START EXCERPTED RECORDS
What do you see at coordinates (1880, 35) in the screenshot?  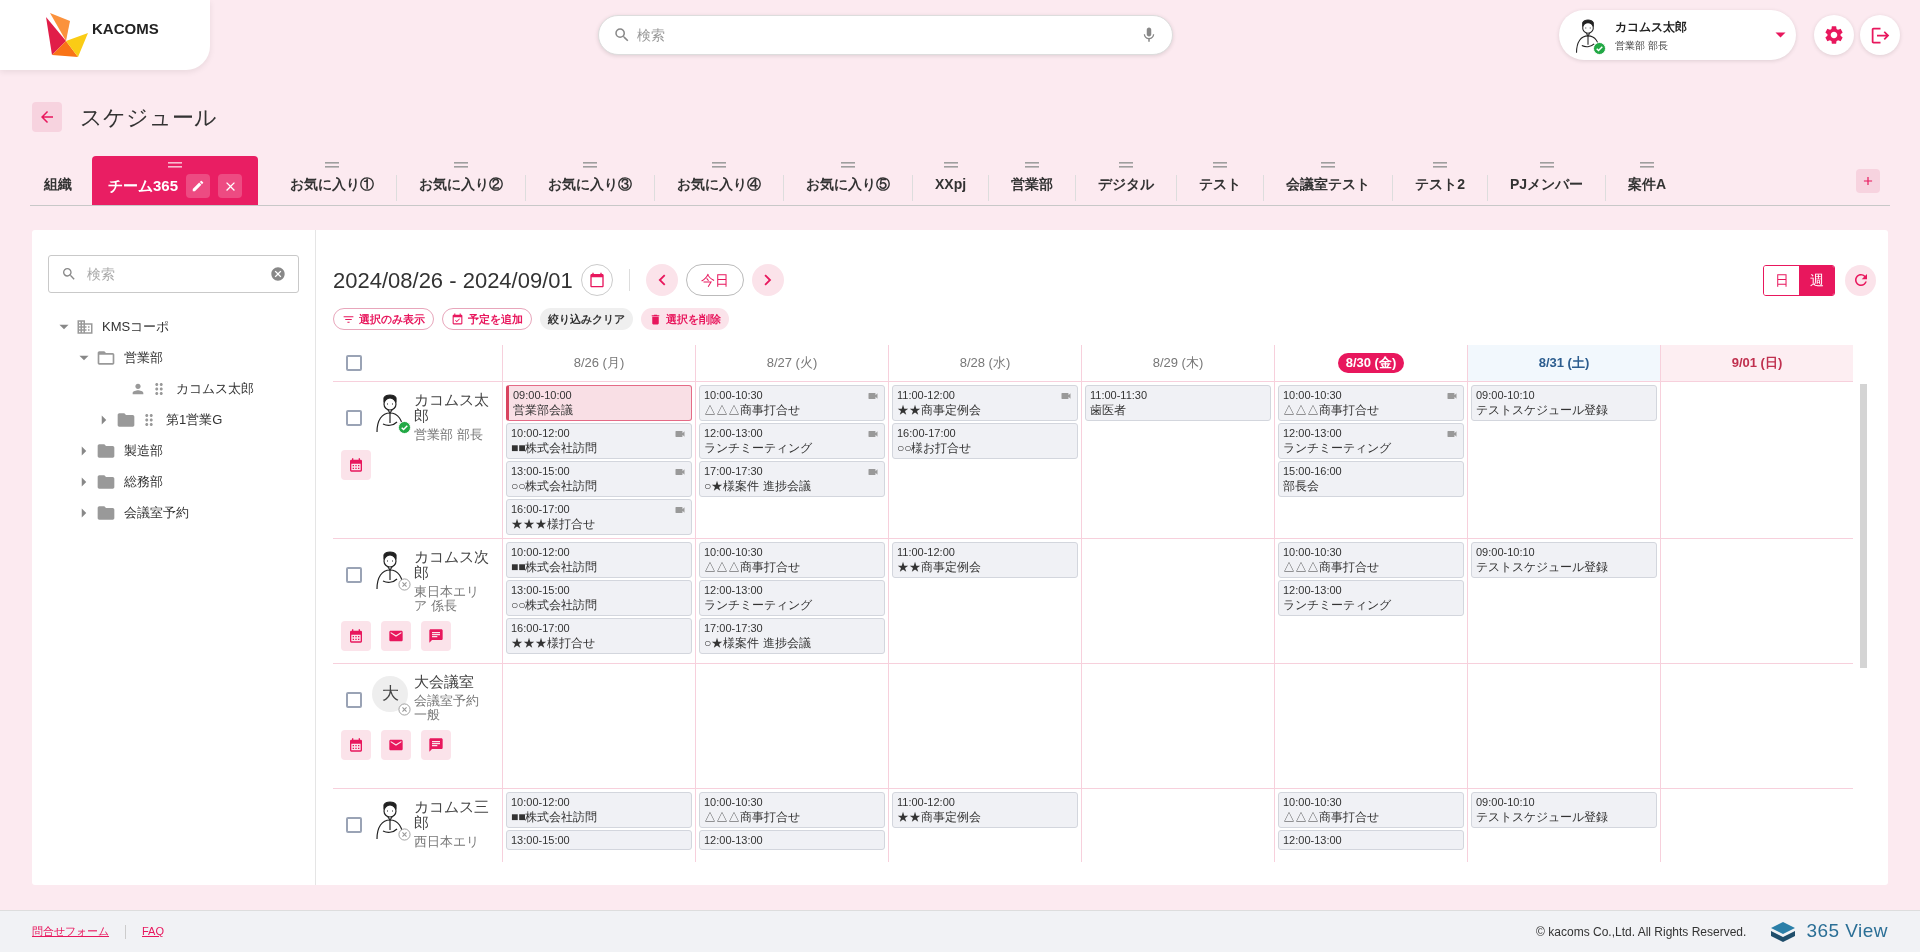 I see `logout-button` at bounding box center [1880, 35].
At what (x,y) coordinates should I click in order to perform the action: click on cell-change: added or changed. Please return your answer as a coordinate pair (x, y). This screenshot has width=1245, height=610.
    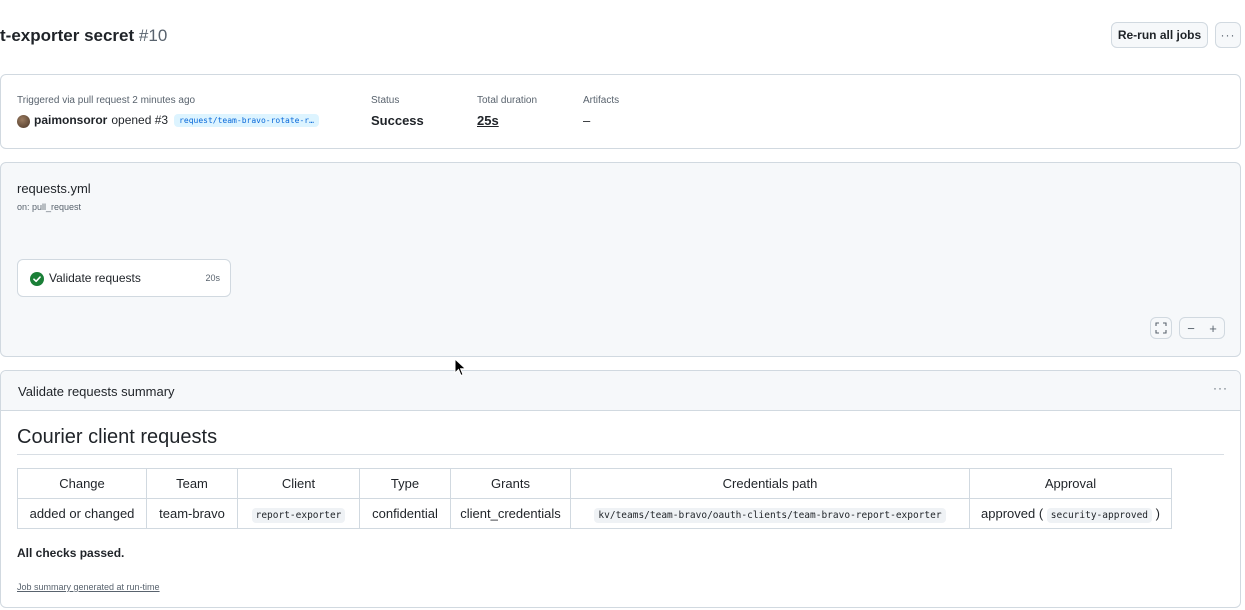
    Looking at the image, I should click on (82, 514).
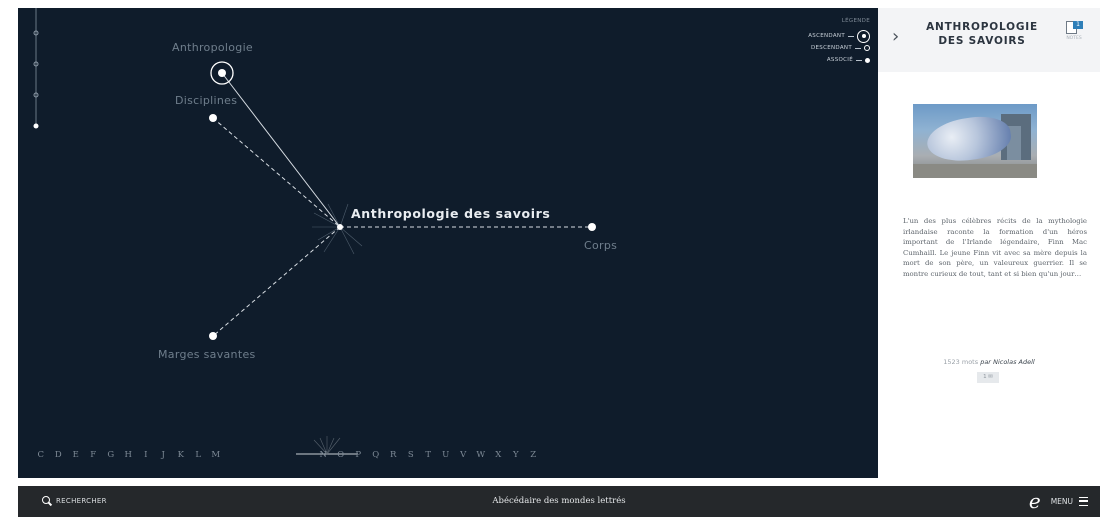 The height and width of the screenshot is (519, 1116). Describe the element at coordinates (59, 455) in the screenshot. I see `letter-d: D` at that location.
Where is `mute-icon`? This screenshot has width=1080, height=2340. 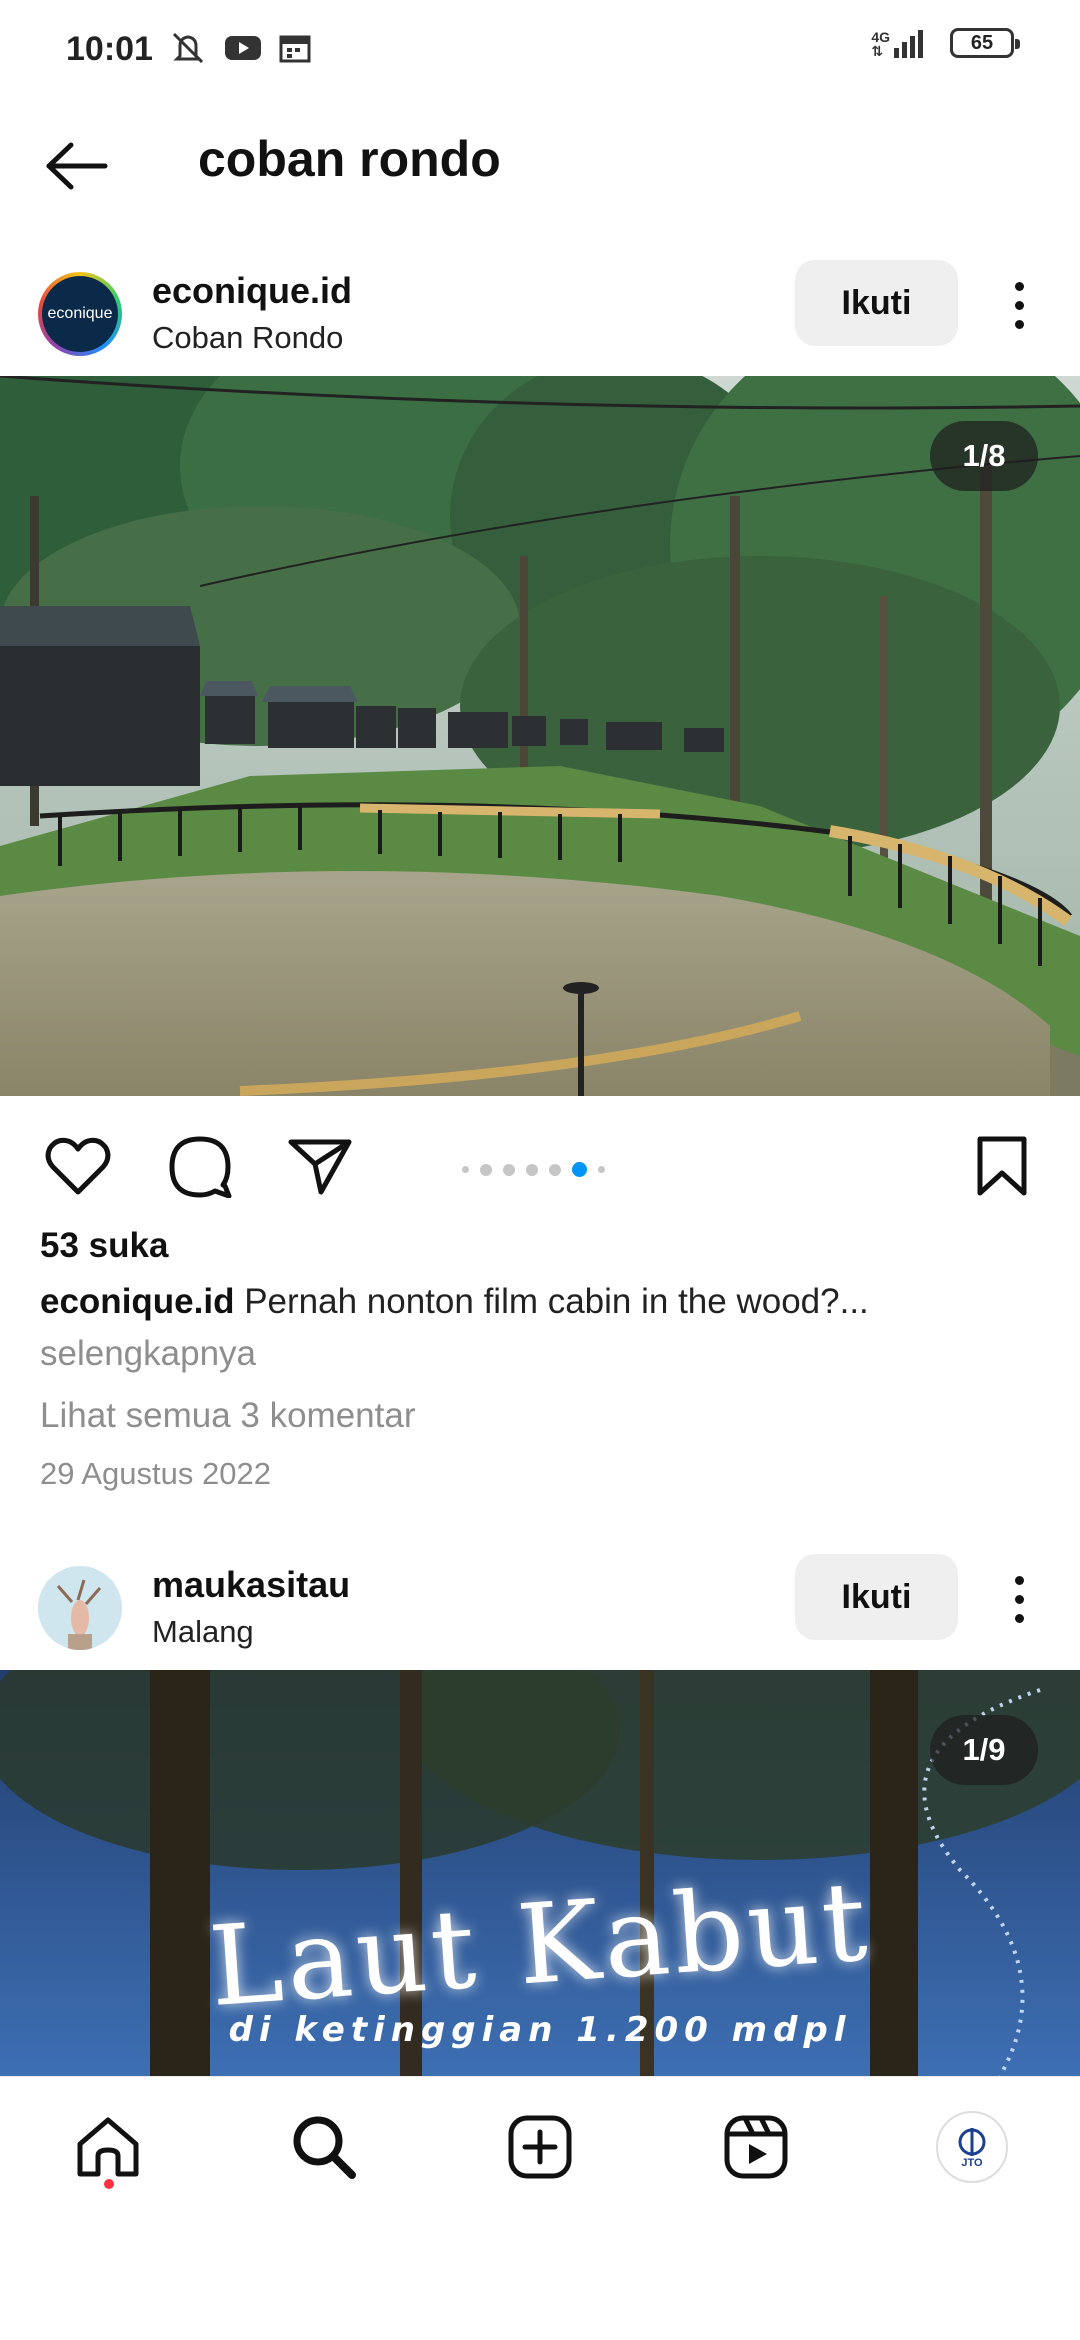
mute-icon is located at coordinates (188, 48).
END EXCERPTED RECORDS
Retype the data from the line containing "At what (x,y)" through the line containing "Looking at the", both included, without the pictures.

At what (x,y) coordinates should I click in order to perform the action: click on cell-change: added or changed. Please return your answer as a coordinate pair (x, y). This screenshot has width=1245, height=610.
    Looking at the image, I should click on (82, 514).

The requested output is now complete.